Australian scientists have demonstrated the world's first working prototype of a quantum battery — a device that stores and releases energy using the counterintuitive principles of quantum mechanics rather than chemistry — and discovered something that defies every rule of conventional battery design: it charges faster the bigger it gets.

The prototype, developed by researchers at the Commonwealth Scientific and Industrial Research Organisation (CSIRO), RMIT University, and the University of Melbourne, was described in a paper published March 13, 2026 in the journal Light: Science & Applications. The findings mark the first time a quantum battery has been successfully demonstrated as a complete charge-store-discharge cycle under room-temperature conditions, overcoming one of the field's most stubborn practical obstacles.

"Our proof-of-concept device showcases rapid, scalable charging and energy storage at room temperature," said Dr. James Quach, the CSIRO Science Leader who led the project. "My ultimate ambition is a future where we can charge electric cars much faster than fuel petrol cars."

The quantum battery exploits a phenomenon known as "superextensive charging," in which all the molecules in the device absorb energy collectively — behaving more like a synchronized army than a collection of independent soldiers. This collective quantum behavior means that as the number of molecules in the battery doubles, the charging time decreases by a factor of roughly the square root of two. In conventional lithium-ion batteries, adding more material means proportionally longer charge times.

"Our study found quantum batteries charge faster as they get larger, which is not how today's batteries work," said Daniel Tibben, a PhD candidate at RMIT who co-authored the study.

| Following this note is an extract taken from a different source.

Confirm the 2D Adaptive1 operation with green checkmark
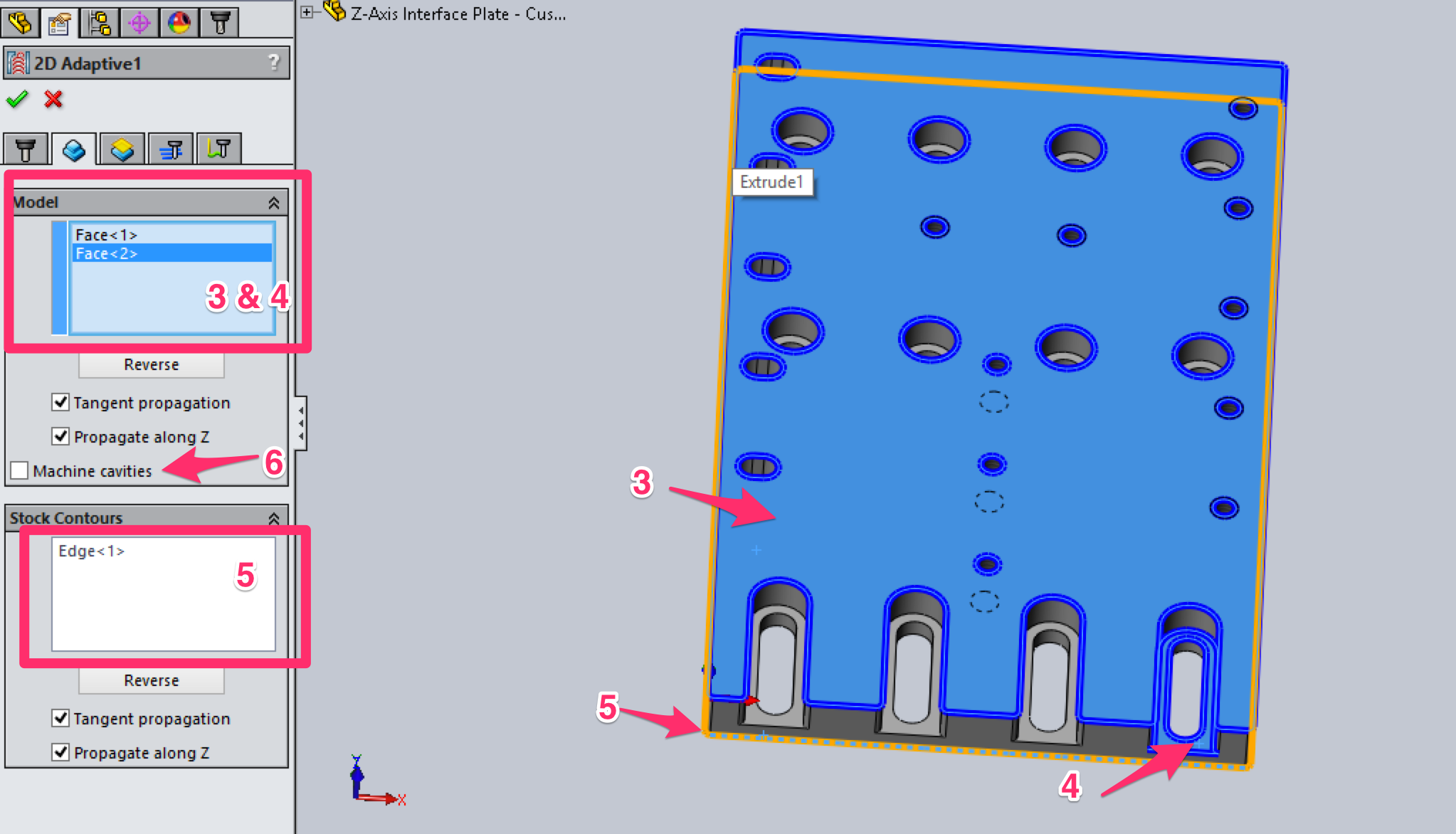Image resolution: width=1456 pixels, height=834 pixels. 19,100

The device itself is a tiny, layered organic structure about the size of a fingernail, charged wirelessly using a laser. Its counterintuitive scaling behavior could eventually make quantum batteries the preferred solution for applications where speed and size are critical.

The current prototype has significant limitations: it holds only a few billion electron-volts of energy — a tiny fraction of what a smartphone battery stores — and the time it maintains its charge is measured in nanoseconds. But the researchers argue these are engineering obstacles, not fundamental physical barriers. The team is now focused on extending the discharge time, which they say is the single most critical step toward making quantum batteries commercially viable for real-world applications.

"We demonstrated a device that can be charged, store that energy and then discharge it," said Professor Daniel Gómez of RMIT. "This is an exciting development in a rapidly growing interdisciplinary field." He noted that quantum batteries may find their first real-world applications in powering quantum computers, which already operate at extremely small scales and could benefit from rapid charging before the technology scales up to consumer devices.

The research represents a decade of theoretical work finally bearing experimental fruit. Quantum batteries were first proposed in a 2013 paper by theoretical physicists, but experimentalists struggled for years to build devices that could actually be charged and then release that energy on demand. The Australian team's achievement in completing the full cycle at room temperature — rather than near-absolute-zero temperatures used in most quantum experiments — is considered a critical practical milestone by researchers in the field.

The study was funded by the Australian Research Council and the CSIRO's Julius Career Award. CSIRO says it is now exploring partnerships with battery manufacturers and electric vehicle companies to accelerate the development of next-generation prototypes with greater energy density and longer charge retention times.